Second, whether Whirlpool had a physical presence in New Jersey or exercised control over Whirlpool Corporation's activities in New Jersey is a material fact. The plain language of Whirlpool's licensing agreement gives Whirlpool the right "to monitor and control the quality of any goods or services in connection with the Marks..."; "to inspect [Whirlpool Corporation's] places of business ... to assure compliance with [Whirlpool's] quality standards"; and "to examine all books and accounts of [Whirlpool Corporation] relating to the permitted use of the Marks.. " Whether Whirlpool exercised these rights, perhaps establishing nexus, is a factual dispute better resolved at trial. Therefore, Whirlpool is not entitled to summary judgment.
For the Director's motion to compel filing of the CBT returns, he must make a minimal showing that Whirlpool had nexus with New Jersey.
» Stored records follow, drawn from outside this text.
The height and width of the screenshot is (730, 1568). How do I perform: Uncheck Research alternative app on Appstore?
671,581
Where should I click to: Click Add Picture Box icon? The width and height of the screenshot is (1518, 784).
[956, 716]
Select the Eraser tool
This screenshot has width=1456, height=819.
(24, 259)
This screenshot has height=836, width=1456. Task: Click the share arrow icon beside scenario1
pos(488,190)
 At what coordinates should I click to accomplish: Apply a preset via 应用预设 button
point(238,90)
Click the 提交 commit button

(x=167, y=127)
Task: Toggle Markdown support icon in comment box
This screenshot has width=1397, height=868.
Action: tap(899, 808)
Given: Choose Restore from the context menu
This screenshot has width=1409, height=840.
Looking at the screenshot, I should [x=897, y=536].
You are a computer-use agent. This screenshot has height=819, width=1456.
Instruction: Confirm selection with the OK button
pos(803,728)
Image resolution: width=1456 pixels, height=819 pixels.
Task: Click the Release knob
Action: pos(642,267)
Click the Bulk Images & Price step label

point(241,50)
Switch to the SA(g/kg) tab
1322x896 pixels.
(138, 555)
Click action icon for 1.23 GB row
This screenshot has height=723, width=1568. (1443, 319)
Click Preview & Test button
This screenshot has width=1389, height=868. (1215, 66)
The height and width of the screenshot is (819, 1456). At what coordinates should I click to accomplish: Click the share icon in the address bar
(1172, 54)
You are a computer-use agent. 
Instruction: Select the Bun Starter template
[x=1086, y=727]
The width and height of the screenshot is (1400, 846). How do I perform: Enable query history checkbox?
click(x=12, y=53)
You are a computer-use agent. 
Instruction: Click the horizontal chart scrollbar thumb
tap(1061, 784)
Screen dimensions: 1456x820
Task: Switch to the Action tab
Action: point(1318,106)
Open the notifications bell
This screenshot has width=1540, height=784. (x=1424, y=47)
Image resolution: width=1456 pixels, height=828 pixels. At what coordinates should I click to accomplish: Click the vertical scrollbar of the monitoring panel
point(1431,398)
Aside from a mere assertion, the Director has been unable to point to even a single dollar of income Whirlpool received from New Jersey sources. Additionally, the Director has been unable to demonstrate with any evidence that Whirlpool in fact asserted its contractual rights. Viewed in the light most favorable to Whirlpool, the Director has not demonstrated that Whirlpool has a substantial nexus with New Jersey.
Conclusion
For the reasons set forth herein, the court finds that neither party is entitled to summary judgment on the issue of nexus. Therefore, both Whirlpool's motion on the issue of nexus and the Director's motion to compel filing of CBT returns are denied without prejudice. Since the threshold issue of nexus cannot be decided at this time, the court need not reach Whirlpool's motion to define the application of the Throw Out Rule, which is also denied without prejudice. A copy the court's order reflecting the decision of this letter opinion is enclosed. Very truly yours, Hon. Vito L. Bianco, J.T.C. VLB/WIO:tms Encl.